KARTEPE VERİCİLERİ ÇEVRESİ SİS VE BÖLGEDE TAM BİR SONBAHAR HAVASI VAR.
Pamukova-Karapınar-Ağaççılar-Eskiyayla köyü üzerinden Öküzyatağı-Salimbey sapağı ve Altı Oluk yaylasından sonra tam karşınızda 1500 metre rakımlı eski adı Keltepe, yeni adı Kartepe olan zirveye çıkmak için 3-5 km lik bir dağ yolundan sonra zirveye varabiliyorsunuz.
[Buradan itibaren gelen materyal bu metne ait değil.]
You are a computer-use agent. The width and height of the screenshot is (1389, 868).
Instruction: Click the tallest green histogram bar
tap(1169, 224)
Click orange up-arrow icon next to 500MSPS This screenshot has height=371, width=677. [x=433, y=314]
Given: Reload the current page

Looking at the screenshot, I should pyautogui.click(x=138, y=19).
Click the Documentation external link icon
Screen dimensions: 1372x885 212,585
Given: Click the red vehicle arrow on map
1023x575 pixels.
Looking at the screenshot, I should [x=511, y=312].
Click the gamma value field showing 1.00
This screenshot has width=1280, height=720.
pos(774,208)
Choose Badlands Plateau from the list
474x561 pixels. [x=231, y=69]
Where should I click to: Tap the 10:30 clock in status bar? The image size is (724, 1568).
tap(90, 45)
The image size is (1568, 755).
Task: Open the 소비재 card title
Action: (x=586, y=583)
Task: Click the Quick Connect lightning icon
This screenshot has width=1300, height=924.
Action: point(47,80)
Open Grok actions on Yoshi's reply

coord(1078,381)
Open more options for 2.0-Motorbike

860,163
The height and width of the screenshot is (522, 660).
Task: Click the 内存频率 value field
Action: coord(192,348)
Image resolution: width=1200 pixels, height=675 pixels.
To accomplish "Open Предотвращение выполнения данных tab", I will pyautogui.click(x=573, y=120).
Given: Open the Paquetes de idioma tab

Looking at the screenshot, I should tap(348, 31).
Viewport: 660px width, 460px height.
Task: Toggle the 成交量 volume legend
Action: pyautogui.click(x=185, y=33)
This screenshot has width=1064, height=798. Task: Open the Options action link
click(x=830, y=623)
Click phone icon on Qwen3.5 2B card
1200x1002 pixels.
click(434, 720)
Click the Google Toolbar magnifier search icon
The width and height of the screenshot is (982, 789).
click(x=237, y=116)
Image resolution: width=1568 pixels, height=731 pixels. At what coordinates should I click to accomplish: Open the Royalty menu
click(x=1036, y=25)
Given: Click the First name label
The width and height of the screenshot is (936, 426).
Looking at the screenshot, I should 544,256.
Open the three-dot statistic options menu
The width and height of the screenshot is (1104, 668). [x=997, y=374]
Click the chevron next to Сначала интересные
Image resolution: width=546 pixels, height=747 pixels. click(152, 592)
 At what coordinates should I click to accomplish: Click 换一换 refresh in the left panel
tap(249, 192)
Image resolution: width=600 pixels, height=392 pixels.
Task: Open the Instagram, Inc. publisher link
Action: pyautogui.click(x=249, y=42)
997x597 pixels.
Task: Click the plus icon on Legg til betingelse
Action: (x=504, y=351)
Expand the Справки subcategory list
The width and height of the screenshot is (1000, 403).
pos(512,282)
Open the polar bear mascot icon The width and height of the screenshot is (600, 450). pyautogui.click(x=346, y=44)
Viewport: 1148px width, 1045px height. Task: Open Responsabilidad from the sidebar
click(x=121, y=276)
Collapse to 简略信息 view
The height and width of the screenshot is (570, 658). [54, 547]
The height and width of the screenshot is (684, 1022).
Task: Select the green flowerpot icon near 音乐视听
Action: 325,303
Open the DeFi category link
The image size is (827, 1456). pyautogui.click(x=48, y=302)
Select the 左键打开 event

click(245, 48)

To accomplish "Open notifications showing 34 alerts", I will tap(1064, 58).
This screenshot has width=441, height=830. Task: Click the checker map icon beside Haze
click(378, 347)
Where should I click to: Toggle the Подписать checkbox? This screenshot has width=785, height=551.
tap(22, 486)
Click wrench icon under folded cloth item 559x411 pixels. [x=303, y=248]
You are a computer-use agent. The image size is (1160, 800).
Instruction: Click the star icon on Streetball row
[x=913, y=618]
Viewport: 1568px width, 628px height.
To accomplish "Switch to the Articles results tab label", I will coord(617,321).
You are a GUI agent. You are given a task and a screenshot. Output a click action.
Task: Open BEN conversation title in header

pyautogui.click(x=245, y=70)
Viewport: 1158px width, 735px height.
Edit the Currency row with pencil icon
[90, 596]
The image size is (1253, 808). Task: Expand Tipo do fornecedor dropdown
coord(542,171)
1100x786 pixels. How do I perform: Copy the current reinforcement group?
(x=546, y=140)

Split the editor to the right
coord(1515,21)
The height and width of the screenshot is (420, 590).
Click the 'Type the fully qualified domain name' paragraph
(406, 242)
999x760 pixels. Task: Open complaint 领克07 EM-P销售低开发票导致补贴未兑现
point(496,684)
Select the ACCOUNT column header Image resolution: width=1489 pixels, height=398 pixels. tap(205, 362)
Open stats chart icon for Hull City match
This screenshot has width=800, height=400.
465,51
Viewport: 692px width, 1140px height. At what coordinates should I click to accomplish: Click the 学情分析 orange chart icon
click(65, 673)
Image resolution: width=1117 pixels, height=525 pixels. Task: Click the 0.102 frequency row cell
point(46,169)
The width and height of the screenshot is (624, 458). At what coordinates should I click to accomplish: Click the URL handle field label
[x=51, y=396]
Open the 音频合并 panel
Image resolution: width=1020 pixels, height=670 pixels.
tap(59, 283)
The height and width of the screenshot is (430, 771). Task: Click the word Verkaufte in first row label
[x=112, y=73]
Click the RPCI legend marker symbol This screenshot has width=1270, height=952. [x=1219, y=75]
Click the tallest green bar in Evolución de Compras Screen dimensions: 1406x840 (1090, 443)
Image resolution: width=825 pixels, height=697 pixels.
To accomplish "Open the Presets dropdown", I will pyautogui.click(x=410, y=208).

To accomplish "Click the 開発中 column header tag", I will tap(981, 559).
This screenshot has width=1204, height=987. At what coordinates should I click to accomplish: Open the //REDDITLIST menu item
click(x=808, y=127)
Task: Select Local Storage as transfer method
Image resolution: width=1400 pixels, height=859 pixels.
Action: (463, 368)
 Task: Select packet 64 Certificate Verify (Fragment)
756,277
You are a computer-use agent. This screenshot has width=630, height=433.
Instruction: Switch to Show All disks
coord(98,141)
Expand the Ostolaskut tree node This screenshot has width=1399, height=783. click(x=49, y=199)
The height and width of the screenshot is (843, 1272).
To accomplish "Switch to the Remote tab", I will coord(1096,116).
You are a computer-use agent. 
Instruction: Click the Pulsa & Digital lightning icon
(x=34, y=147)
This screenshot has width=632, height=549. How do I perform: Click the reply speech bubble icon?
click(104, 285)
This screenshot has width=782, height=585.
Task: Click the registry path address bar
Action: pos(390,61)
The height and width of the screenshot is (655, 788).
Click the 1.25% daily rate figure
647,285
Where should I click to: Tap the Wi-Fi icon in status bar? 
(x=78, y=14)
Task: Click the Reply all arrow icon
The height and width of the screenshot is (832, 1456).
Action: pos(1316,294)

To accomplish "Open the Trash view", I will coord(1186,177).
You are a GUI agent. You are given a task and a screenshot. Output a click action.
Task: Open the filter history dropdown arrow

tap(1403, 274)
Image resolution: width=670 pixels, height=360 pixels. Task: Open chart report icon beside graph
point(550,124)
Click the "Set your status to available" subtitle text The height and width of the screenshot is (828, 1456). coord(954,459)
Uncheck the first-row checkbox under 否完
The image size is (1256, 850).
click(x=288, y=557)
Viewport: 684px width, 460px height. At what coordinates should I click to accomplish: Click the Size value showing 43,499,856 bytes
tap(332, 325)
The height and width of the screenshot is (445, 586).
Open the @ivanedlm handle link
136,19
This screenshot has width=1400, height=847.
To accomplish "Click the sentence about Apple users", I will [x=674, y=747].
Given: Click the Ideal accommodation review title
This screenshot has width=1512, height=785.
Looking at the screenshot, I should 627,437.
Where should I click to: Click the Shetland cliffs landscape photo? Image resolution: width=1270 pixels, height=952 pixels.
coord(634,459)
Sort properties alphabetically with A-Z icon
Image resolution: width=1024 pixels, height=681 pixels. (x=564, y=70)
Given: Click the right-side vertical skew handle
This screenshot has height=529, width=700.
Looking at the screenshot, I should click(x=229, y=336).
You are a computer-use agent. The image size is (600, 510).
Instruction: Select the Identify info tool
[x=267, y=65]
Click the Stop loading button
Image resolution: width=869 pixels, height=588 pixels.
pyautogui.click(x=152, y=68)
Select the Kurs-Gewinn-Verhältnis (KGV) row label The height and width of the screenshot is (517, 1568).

Gerçi TRT ve Polis Radyosu vericilerine çıkmak için Kocaeli belediyesi orman parkından sonra Arnavut kaldırımlarını andıran bir yoldan devam etmek durumundasınız.
Vericilere yaklaştıkça yüksek orman ağaçlarının kapladığı, yol kenarında dağ çileklerinin kırmızı görüntüleri arasında ilerledikçe sis perdesinin daha da yoğunlaştığını fark ediyorsunuz. Sis çevrede yağmur getiriyor. Yol kenarında görebildiğiniz bitkiler, ağaçların yaprakları sabah çiğini hatırlatıyor. Sis bulutundan yağmur damlaları düşüyor. Hava sıcaklığı düştükçe düşüyor. Taş yoldan ilerledikçe yol üzerinde kesim yapan orman çalışanlarıyla karşılaşıyorsunuz. Çalışanlar kesim motorları ellerinde baltalar la yola yıkılmış kayın ağaçlarını buduyorlar. Tam çalışma zamanı görüntülüsü var terleme yok, güneş yok kavuran sıcaklar yok, Hatta insanın içinden elbiseleri ıslanmış çalışanların biraz sıcak çıksa da ısınsak diyeceklerini hissediyorsunuz.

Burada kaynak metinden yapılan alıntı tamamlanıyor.